> [Your task]
Repeat each entry word for word.

(Source data)

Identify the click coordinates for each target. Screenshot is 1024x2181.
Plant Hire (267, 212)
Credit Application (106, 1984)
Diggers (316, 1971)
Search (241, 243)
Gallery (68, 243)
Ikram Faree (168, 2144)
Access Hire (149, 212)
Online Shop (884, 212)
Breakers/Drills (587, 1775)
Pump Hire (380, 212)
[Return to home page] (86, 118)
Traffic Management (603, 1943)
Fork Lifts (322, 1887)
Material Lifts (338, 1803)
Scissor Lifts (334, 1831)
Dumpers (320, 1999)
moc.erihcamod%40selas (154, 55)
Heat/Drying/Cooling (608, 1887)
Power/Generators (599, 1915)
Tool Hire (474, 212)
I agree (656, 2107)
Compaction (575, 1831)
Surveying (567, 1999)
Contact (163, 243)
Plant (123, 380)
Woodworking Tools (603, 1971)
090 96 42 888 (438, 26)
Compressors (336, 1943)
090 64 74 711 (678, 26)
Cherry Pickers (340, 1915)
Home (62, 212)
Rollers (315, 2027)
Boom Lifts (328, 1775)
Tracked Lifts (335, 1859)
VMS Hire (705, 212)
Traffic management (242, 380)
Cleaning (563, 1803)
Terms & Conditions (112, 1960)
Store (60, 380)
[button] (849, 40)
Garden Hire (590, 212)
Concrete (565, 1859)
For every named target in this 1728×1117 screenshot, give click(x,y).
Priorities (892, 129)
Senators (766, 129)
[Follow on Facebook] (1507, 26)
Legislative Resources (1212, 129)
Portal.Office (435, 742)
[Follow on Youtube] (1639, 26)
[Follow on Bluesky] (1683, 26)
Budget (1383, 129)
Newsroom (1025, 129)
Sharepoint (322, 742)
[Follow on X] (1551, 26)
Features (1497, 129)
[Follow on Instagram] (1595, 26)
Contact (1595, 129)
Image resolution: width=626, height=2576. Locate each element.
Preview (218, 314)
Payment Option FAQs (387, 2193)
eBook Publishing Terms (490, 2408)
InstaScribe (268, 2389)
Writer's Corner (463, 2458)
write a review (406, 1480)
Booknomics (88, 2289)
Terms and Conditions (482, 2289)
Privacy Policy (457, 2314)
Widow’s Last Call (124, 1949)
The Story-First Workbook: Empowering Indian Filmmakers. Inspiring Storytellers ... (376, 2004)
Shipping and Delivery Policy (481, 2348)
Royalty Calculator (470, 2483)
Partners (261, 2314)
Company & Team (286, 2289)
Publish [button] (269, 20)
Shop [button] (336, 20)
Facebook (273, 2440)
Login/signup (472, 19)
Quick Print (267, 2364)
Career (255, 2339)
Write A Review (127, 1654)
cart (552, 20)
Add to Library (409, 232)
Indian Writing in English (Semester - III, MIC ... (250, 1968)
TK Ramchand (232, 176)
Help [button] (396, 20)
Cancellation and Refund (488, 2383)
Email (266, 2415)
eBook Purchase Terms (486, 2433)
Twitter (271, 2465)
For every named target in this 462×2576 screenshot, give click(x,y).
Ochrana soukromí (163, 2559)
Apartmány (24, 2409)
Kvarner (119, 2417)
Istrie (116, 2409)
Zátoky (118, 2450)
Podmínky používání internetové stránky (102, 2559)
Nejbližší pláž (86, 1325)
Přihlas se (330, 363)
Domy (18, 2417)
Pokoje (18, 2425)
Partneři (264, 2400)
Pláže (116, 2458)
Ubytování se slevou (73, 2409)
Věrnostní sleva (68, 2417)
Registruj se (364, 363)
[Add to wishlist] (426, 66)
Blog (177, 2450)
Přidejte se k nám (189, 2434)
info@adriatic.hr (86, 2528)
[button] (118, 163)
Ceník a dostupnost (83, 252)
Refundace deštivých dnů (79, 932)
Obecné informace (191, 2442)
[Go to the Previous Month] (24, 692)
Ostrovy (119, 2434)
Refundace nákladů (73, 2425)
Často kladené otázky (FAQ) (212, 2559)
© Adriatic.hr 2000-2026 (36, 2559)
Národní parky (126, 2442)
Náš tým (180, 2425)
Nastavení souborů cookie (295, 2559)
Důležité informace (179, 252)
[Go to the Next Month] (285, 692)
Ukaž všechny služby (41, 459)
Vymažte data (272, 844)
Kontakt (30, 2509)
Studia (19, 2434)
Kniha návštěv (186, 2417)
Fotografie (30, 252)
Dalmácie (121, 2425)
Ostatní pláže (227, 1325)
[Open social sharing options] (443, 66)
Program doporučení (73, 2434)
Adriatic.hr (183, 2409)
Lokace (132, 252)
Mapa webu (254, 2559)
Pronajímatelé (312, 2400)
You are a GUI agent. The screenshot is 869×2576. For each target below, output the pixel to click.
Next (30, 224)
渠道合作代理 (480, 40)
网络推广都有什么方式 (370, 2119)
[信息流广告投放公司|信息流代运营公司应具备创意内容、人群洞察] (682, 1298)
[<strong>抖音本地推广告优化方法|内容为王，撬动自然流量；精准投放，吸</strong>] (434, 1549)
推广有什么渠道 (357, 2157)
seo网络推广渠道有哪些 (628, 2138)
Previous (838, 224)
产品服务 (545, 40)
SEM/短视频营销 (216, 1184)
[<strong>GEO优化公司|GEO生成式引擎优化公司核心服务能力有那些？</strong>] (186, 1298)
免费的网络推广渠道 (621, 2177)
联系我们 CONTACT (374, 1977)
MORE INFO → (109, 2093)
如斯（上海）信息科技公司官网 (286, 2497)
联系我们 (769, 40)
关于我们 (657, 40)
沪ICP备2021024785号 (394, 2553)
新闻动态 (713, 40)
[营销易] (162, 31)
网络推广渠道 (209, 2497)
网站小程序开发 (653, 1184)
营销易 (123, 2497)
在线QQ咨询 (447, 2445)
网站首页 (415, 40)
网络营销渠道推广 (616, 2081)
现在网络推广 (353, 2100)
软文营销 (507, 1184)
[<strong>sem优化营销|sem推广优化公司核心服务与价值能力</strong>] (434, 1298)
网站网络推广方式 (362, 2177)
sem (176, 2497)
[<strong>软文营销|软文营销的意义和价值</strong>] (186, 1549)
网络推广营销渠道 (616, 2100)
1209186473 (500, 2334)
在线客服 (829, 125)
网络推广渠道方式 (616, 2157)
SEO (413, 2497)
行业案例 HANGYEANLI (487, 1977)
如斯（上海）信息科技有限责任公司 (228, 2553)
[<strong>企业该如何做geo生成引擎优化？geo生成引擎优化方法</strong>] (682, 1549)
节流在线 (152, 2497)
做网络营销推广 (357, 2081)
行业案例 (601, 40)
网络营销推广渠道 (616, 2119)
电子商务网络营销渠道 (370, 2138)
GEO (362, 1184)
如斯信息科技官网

> [Finished exercise]
Identify the click coordinates for each target. Screenshot is 1024x2181.
Plant Hire (267, 212)
Credit Application (106, 1984)
Diggers (316, 1971)
Search (241, 243)
Gallery (68, 243)
Ikram Faree (168, 2144)
Access Hire (149, 212)
Online Shop (884, 212)
Breakers/Drills (587, 1775)
Pump Hire (380, 212)
[Return to home page] (86, 118)
Traffic Management (603, 1943)
Fork Lifts (322, 1887)
Material Lifts (338, 1803)
Scissor Lifts (334, 1831)
Dumpers (320, 1999)
moc.erihcamod%40selas (154, 55)
Heat/Drying/Cooling (608, 1887)
Power/Generators (599, 1915)
Tool Hire (474, 212)
I agree (656, 2107)
Compaction (575, 1831)
Surveying (567, 1999)
Contact (163, 243)
Plant (123, 380)
Woodworking Tools (603, 1971)
090 96 42 888 (438, 26)
Compressors (336, 1943)
090 64 74 711 (678, 26)
Cherry Pickers (340, 1915)
Home (62, 212)
Rollers (315, 2027)
Boom Lifts (328, 1775)
Tracked Lifts (335, 1859)
VMS Hire (705, 212)
Traffic management (242, 380)
Cleaning (563, 1803)
Terms & Conditions (112, 1960)
Store (60, 380)
[button] (849, 40)
Garden Hire (590, 212)
Concrete (565, 1859)
For every named target in this 1728×1117 screenshot, give click(x,y).
Priorities (892, 129)
Senators (766, 129)
[Follow on Facebook] (1507, 26)
Legislative Resources (1212, 129)
Portal.Office (435, 742)
[Follow on Youtube] (1639, 26)
[Follow on Bluesky] (1683, 26)
Budget (1383, 129)
Newsroom (1025, 129)
Sharepoint (322, 742)
[Follow on X] (1551, 26)
Features (1497, 129)
[Follow on Instagram] (1595, 26)
Contact (1595, 129)
Image resolution: width=626, height=2576. Locate each element.
Preview (218, 314)
Payment Option FAQs (387, 2193)
eBook Publishing Terms (490, 2408)
InstaScribe (268, 2389)
Writer's Corner (463, 2458)
write a review (406, 1480)
Booknomics (88, 2289)
Terms and Conditions (482, 2289)
Privacy Policy (457, 2314)
Widow’s Last Call (124, 1949)
The Story-First Workbook: Empowering Indian Filmmakers. Inspiring Storytellers ... (376, 2004)
Shipping and Delivery Policy (481, 2348)
Royalty Calculator (470, 2483)
Partners (261, 2314)
Company & Team (286, 2289)
Publish [button] (269, 20)
Shop [button] (336, 20)
Facebook (273, 2440)
Login/signup (472, 19)
Quick Print (267, 2364)
Career (255, 2339)
Write A Review (127, 1654)
cart (552, 20)
Add to Library (409, 232)
Indian Writing in English (Semester - III, MIC ... (250, 1968)
TK Ramchand (232, 176)
Help [button] (396, 20)
Cancellation and Refund (488, 2383)
Email (266, 2415)
eBook Purchase Terms (486, 2433)
Twitter (271, 2465)
For every named target in this 462×2576 screenshot, give click(x,y).
Ochrana soukromí (163, 2559)
Apartmány (24, 2409)
Kvarner (119, 2417)
Istrie (116, 2409)
Zátoky (118, 2450)
Podmínky používání internetové stránky (102, 2559)
Nejbližší pláž (86, 1325)
Přihlas se (330, 363)
Domy (18, 2417)
Pokoje (18, 2425)
Partneři (264, 2400)
Pláže (116, 2458)
Ubytování se slevou (73, 2409)
Věrnostní sleva (68, 2417)
Registruj se (364, 363)
[Add to wishlist] (426, 66)
Blog (177, 2450)
Přidejte se k nám (189, 2434)
info@adriatic.hr (86, 2528)
[button] (118, 163)
Ceník a dostupnost (83, 252)
Refundace deštivých dnů (79, 932)
Obecné informace (191, 2442)
[Go to the Previous Month] (24, 692)
Ostrovy (119, 2434)
Refundace nákladů (73, 2425)
Často kladené otázky (FAQ) (212, 2559)
© Adriatic.hr 2000-2026 (36, 2559)
Národní parky (126, 2442)
Náš tým (180, 2425)
Nastavení souborů cookie (295, 2559)
Důležité informace (179, 252)
[Go to the Next Month] (285, 692)
Ukaž všechny služby (41, 459)
Vymažte data (272, 844)
Kontakt (30, 2509)
Studia (19, 2434)
Kniha návštěv (186, 2417)
Fotografie (30, 252)
Dalmácie (121, 2425)
Ostatní pláže (227, 1325)
[Open social sharing options] (443, 66)
Program doporučení (73, 2434)
Adriatic.hr (183, 2409)
Lokace (132, 252)
Mapa webu (254, 2559)
Pronajímatelé (312, 2400)
You are a GUI agent. The screenshot is 869×2576. For each target below, output the pixel to click.
Next (30, 224)
渠道合作代理 (480, 40)
网络推广都有什么方式 (370, 2119)
[信息流广告投放公司|信息流代运营公司应具备创意内容、人群洞察] (682, 1298)
[<strong>抖音本地推广告优化方法|内容为王，撬动自然流量；精准投放，吸</strong>] (434, 1549)
推广有什么渠道 (357, 2157)
seo网络推广渠道有哪些 (628, 2138)
Previous (838, 224)
产品服务 (545, 40)
SEM/短视频营销 (216, 1184)
[<strong>GEO优化公司|GEO生成式引擎优化公司核心服务能力有那些？</strong>] (186, 1298)
免费的网络推广渠道 (621, 2177)
联系我们 CONTACT (374, 1977)
MORE INFO → (109, 2093)
如斯（上海）信息科技公司官网 (286, 2497)
联系我们 (769, 40)
关于我们 (657, 40)
沪ICP备2021024785号 (394, 2553)
新闻动态 (713, 40)
[营销易] (162, 31)
网络推广渠道 (209, 2497)
网站小程序开发 (653, 1184)
营销易 (123, 2497)
在线QQ咨询 (447, 2445)
网站首页 (415, 40)
网络营销渠道推广 (616, 2081)
现在网络推广 (353, 2100)
软文营销 (507, 1184)
[<strong>sem优化营销|sem推广优化公司核心服务与价值能力</strong>] (434, 1298)
网站网络推广方式 (362, 2177)
sem (176, 2497)
[<strong>软文营销|软文营销的意义和价值</strong>] (186, 1549)
网络推广营销渠道 (616, 2100)
1209186473 (500, 2334)
在线客服 (829, 125)
网络推广渠道方式 (616, 2157)
SEO (413, 2497)
行业案例 HANGYEANLI (487, 1977)
如斯（上海）信息科技有限责任公司 (228, 2553)
[<strong>企业该如何做geo生成引擎优化？geo生成引擎优化方法</strong>] (682, 1549)
节流在线 (152, 2497)
做网络营销推广 (357, 2081)
行业案例 (601, 40)
网络营销推广渠道 (616, 2119)
电子商务网络营销渠道 (370, 2138)
GEO (362, 1184)
如斯信息科技官网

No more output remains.